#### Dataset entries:
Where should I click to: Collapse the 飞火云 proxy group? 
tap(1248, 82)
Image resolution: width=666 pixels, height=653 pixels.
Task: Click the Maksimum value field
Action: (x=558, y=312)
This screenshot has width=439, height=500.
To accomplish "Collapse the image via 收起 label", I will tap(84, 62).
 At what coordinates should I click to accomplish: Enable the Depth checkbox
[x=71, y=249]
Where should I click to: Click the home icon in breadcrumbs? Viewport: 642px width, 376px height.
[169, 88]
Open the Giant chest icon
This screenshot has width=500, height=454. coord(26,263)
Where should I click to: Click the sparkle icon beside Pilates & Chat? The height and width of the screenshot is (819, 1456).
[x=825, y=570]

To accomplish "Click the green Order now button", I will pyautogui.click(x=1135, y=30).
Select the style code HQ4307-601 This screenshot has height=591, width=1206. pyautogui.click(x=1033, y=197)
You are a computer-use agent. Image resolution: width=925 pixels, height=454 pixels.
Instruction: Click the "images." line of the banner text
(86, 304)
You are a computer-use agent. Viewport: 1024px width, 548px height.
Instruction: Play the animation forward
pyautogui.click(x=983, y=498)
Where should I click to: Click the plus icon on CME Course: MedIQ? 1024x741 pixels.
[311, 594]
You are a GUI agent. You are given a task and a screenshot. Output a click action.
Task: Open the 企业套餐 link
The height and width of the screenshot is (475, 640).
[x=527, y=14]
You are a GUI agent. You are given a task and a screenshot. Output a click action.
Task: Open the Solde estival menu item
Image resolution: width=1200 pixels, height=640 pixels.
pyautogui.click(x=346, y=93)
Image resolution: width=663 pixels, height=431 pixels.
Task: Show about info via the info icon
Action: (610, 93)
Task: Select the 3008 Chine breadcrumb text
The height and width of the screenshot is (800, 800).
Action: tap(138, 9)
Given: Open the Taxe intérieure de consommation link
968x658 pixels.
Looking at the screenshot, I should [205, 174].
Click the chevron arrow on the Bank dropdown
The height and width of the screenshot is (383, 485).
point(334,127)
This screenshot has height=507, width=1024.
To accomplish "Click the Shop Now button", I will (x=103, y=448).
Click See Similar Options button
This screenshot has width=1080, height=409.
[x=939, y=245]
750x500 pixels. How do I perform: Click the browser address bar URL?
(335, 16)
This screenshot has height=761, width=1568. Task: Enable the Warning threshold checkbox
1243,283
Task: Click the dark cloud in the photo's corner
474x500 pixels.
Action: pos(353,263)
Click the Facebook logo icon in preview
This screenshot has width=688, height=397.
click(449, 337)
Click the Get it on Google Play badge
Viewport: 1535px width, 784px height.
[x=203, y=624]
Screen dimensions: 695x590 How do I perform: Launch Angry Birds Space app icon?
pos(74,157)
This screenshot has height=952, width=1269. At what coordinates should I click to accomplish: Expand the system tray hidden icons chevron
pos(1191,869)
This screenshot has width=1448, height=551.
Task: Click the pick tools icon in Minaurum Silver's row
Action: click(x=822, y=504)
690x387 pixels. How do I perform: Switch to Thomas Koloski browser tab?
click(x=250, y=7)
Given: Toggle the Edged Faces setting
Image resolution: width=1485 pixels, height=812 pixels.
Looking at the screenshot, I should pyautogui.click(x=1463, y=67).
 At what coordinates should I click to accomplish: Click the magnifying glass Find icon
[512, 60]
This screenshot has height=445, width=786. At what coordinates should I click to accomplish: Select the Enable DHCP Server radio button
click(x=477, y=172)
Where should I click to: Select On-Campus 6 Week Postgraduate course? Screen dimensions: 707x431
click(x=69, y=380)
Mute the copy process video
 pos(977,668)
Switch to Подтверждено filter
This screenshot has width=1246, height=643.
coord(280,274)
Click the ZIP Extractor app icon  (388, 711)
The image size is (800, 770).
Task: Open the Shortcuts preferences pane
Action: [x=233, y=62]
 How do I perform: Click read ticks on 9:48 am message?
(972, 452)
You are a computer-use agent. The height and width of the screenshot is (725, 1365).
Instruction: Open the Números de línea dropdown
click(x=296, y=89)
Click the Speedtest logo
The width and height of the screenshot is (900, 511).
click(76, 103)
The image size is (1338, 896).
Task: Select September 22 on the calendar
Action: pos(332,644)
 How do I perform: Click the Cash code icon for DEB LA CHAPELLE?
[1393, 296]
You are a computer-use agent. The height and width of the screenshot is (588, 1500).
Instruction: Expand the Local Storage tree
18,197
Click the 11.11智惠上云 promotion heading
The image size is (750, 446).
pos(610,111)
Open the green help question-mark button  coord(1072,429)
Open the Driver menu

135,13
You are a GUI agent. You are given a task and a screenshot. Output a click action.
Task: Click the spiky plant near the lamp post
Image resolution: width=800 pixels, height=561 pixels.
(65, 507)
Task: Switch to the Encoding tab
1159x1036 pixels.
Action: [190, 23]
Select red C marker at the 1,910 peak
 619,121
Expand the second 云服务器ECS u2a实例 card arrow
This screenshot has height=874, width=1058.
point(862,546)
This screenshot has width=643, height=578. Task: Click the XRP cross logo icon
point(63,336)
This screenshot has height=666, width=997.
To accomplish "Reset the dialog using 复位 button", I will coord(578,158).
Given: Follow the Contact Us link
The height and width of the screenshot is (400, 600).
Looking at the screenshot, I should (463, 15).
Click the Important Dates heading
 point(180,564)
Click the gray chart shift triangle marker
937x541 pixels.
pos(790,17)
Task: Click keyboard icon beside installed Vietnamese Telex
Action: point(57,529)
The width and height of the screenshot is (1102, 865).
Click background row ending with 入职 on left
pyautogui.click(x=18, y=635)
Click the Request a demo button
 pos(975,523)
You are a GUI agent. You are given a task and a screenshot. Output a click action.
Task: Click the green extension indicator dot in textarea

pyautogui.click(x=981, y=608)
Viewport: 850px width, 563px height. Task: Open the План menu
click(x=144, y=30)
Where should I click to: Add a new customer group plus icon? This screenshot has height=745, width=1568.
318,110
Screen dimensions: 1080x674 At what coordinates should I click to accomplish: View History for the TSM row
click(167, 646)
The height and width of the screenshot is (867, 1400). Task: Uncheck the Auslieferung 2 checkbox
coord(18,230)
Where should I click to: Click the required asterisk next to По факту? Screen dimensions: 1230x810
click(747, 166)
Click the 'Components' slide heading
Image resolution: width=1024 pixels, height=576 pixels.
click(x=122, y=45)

#### EXERCISE BRIEF:
Look above for the line holding "Click the ZIP", then set down exactly that line and every line after it up to and including the line holding "Click the Speedtest logo", with nothing else.

#### YOUR RESPONSE:
Click the ZIP Extractor app icon  (388, 711)
The image size is (800, 770).
Task: Open the Shortcuts preferences pane
Action: [x=233, y=62]
 How do I perform: Click read ticks on 9:48 am message?
(972, 452)
You are a computer-use agent. The height and width of the screenshot is (725, 1365).
Instruction: Open the Números de línea dropdown
click(x=296, y=89)
Click the Speedtest logo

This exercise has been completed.